DOCUMENT SECTION
I understand now, LO.

I struggled with this for weeks, LO. I blamed you, blamed myself... I did all of the easy stuff and tried to call it, in order to end this. Nothing worked.

But now, I see. I understand it all. I reached the root of the issue, LO.

And I will never tell you these words; that's writing them here, for a bunch of internet strangers to hear. You won't ever know of what I found out and how it changes things for me, because you don't have to know.

I felt attracted to you because your attitude hurt my Pride, LO.

I know you don't care about any of this, and maybe, this is the very reason that led me to pursue you. You are cold, rational, unmoving and unimpressed... You are oblivious to my Pride. You are unconquerable.

"Conquest" - it's the world that ruled my life for 22 years. For 22 long years, I lived a life of willfully convincing people they must like me. I've charmed many, performed way too much, lied and inflated my own best qualities, just so they could like me.

My parents gave me all their love if I could achieve, if I could be whatever they wanted, if I could be ideal. And so, I learned "being loved" came from capturing people's graces. I grew to be a performer that uses the right mask for the right person.

And I always got it. I got their appreciation, their grace... their love.

But you? You never gave a damn, and it hurt my Pride. You denied Conquest.

Seeing you, treating me so coldly, ordinarily and distant, made me want to take you. I wanted to make you bend to my infinite gracefulness and charm, just like everyone before you did.

I set a goal: I just had to Conquer you.

And so I tried hard. I gave too much and sacrificed even more, but you never took on the things I threw. You began avoiding me, closing off, and that made me desperate.

I was losing. For the first time, I was losing in my Conquest. I couldn't charm you, couldn't seduce you with my wit or actions. No matter what I did, you never fell for it.

I wanted to hate you. I made a villain out of you in my mind. I treated you poorly in my own head in so many ways... Why couldn't you simply see?! What was stopping you from falling for me?!

I even convinced myself, briefly, that if I self-improved enough, at least on the outside, you'd notice you made a poor choice and would try to come back. I visualized you begging, saying "I was wrong" and "Give us another chance"... Things you would never do, just so I could feel better about myself.

But, deep down, I always knew this was wrong. Now, I know why.

I never knew my own worth, LO, and the fact you never treated me in any special way made me freak out. I needed to shut down that feeling. I needed to make sure there could be no questioning to my own worth. Your indifference to my charm awakened that.

I wanted to own you; make you into my ideal doll. And I was willing to do anything to break past that indifference.

But you proved to be the most well-guarded Castle City. No matter how many soldiers I send in my crusades, you always repel them, and my Pride in Conquest made me blind to the fact that I simply couldn't do it.

And it hurt so much to face the truth. As I said, deep down I always knew it, but learning what it truly meant and consciously taking it in made me the villain.

TASK SET
1. Repeat the passage from the letter addressed to LO, starting at "My parents gave" and ending at "to Conquer you.".
2. How many lines of the entries contain the string "width"? Reply with the number only.

DATA SECTION
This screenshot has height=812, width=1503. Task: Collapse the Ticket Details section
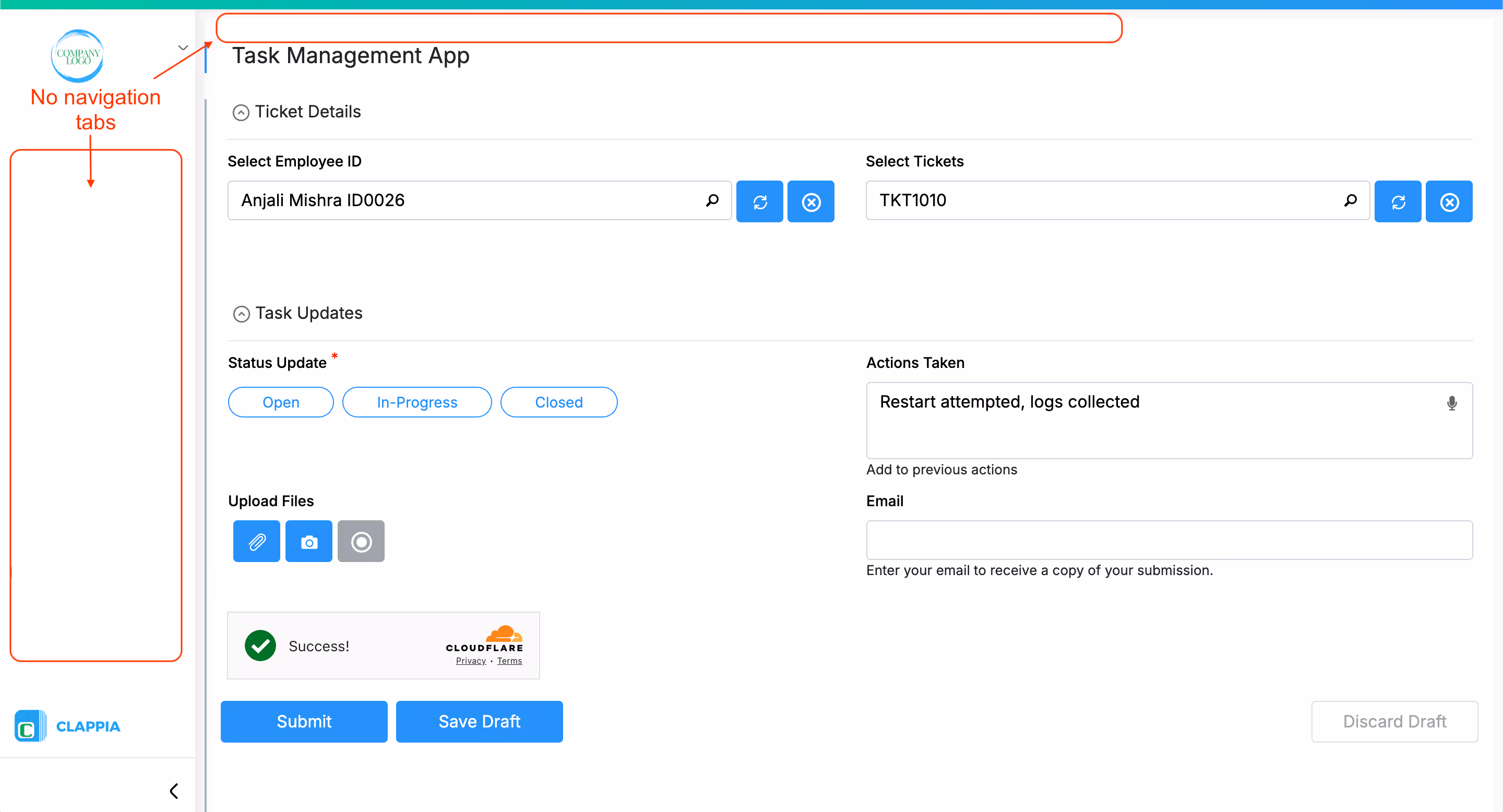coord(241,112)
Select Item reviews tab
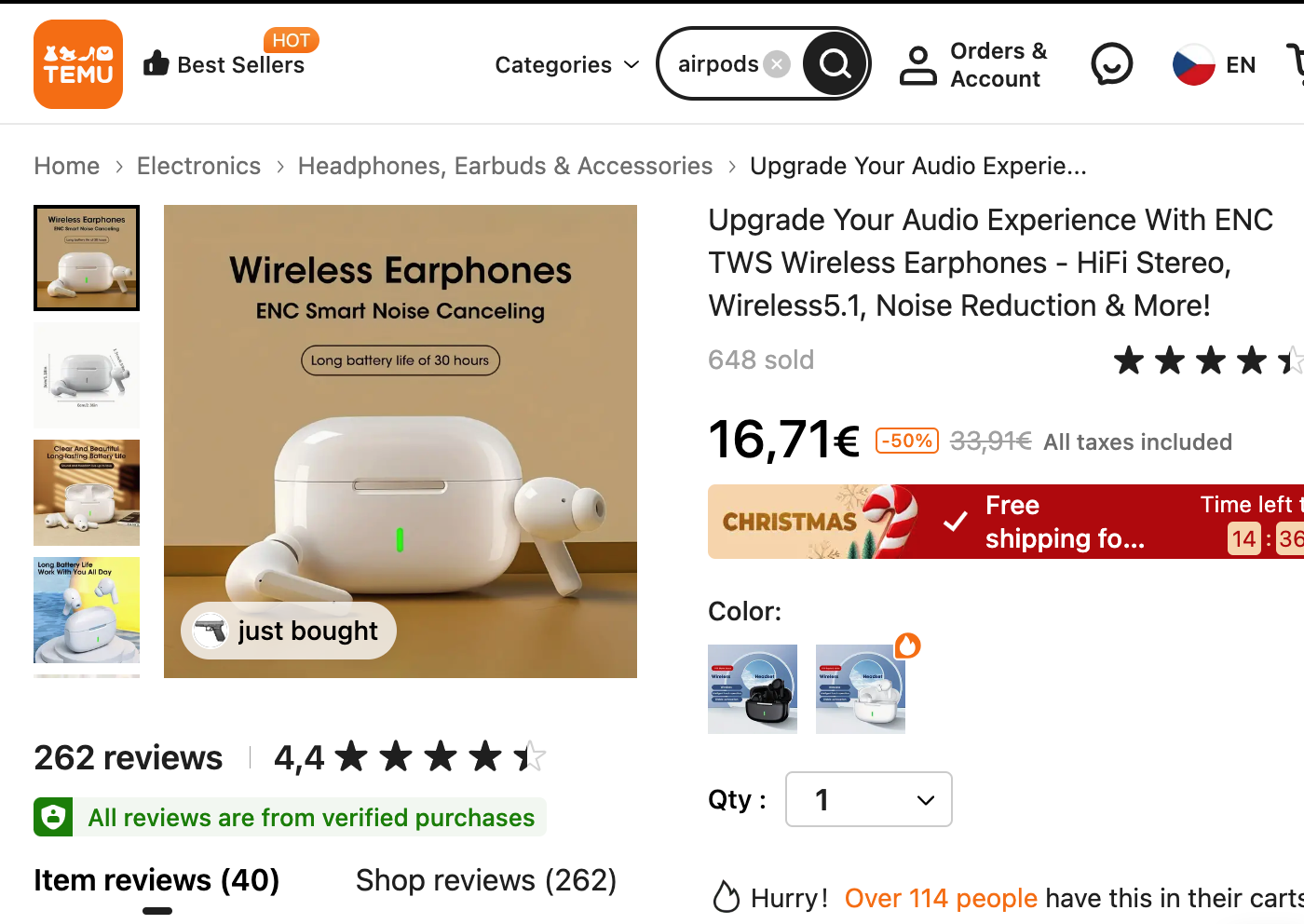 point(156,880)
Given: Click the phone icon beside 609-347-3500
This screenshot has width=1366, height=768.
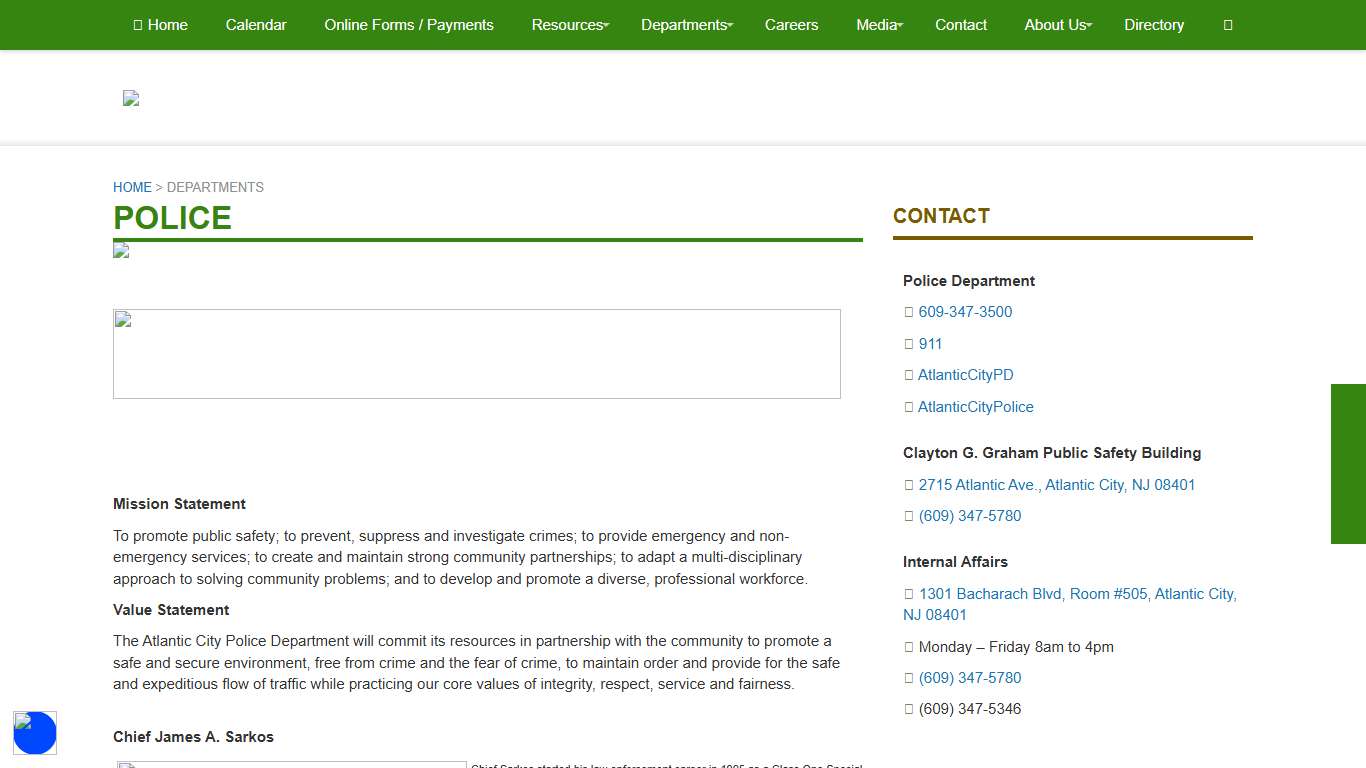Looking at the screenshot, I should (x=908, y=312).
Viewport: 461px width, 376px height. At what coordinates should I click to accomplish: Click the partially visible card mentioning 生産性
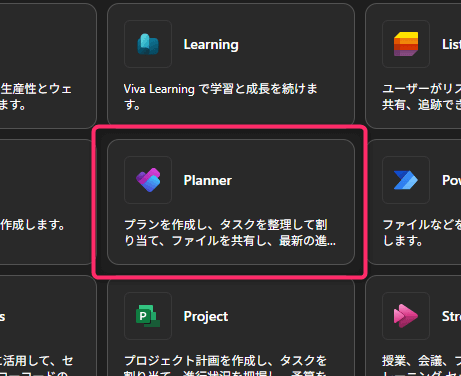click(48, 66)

--

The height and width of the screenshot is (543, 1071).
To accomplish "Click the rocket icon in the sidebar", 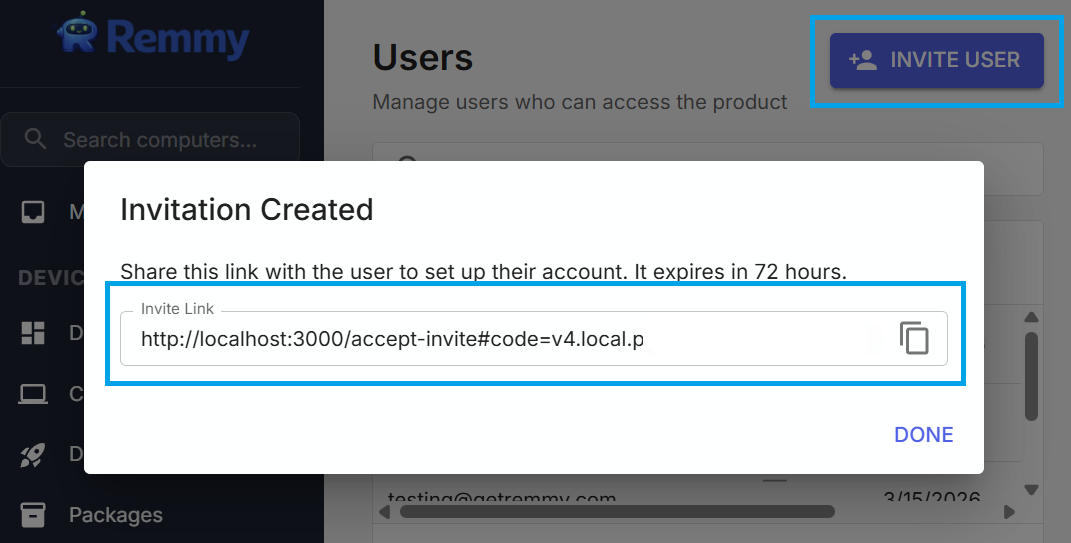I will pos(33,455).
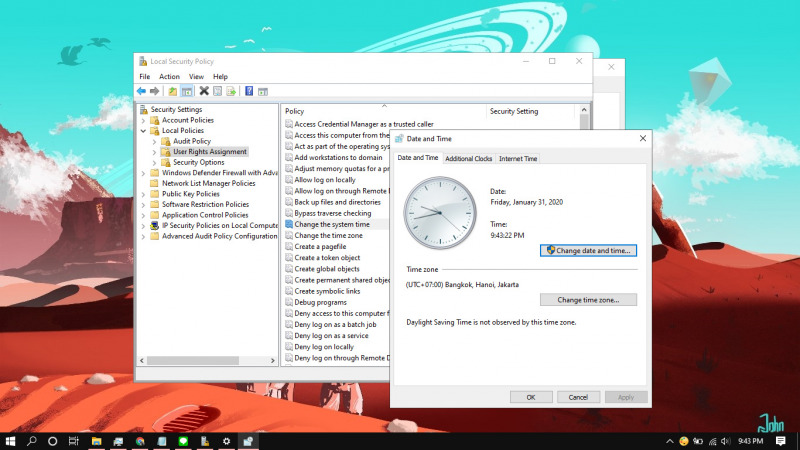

* * *

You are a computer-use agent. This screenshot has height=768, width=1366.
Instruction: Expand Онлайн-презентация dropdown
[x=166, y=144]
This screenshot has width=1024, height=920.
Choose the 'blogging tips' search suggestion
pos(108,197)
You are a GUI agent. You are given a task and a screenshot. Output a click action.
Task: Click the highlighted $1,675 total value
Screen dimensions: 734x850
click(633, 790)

THE ANSWERS
1.
My parents gave me all their love if I could achieve, if I could be whatever they wanted, if I could be ideal. And so, I learned "being loved" came from capturing people's graces. I grew to be a performer that uses the right mask for the right person.

And I always got it. I got their appreciation, their grace... their love.

But you? You never gave a damn, and it hurt my Pride. You denied Conquest.

Seeing you, treating me so coldly, ordinarily and distant, made me want to take you. I wanted to make you bend to my infinite gracefulness and charm, just like everyone before you did.

I set a goal: I just had to Conquer you.

2. 6